● What is required: Produce a verbatim copy of the following records, leaving out all pictures.
━━ Material for this exercise
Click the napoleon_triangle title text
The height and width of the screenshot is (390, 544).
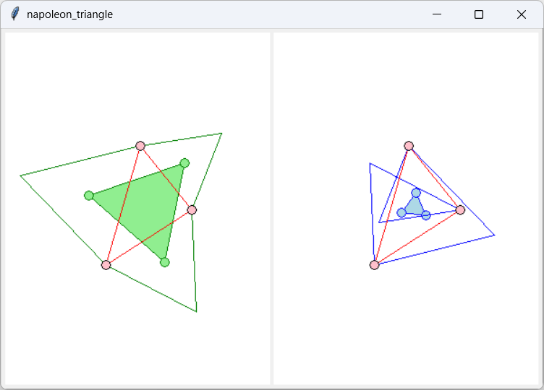coord(69,14)
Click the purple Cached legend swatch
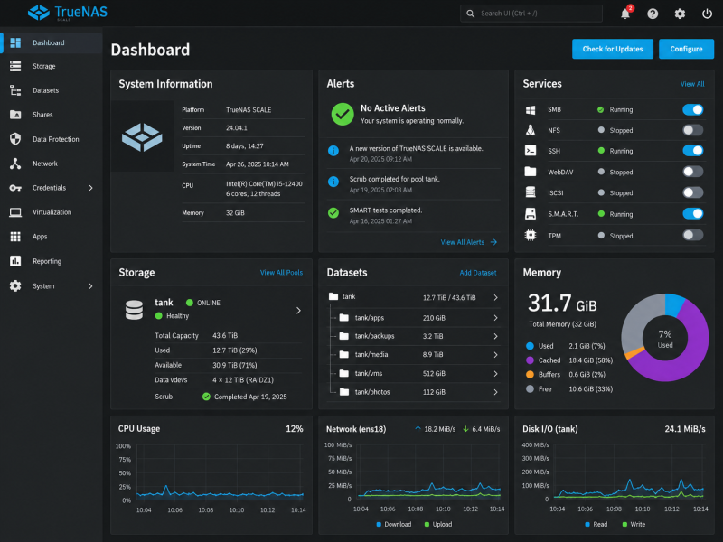This screenshot has height=542, width=723. (530, 360)
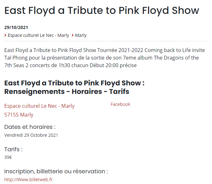Click the Inscription, billetterie ou réservation heading
The image size is (212, 184).
coord(56,171)

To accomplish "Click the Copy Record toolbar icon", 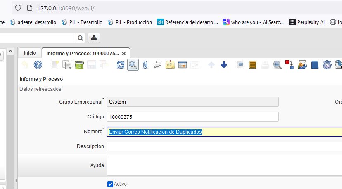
━━━━
● Finished task:
Click the napoleon_triangle title text
The height and width of the screenshot is (390, 544).
coord(69,14)
Click the purple Cached legend swatch
This screenshot has height=542, width=723. (530, 360)
Click the Inscription, billetterie ou réservation heading
The image size is (212, 184).
coord(56,171)

To accomplish "Click the Copy Record toolbar icon", 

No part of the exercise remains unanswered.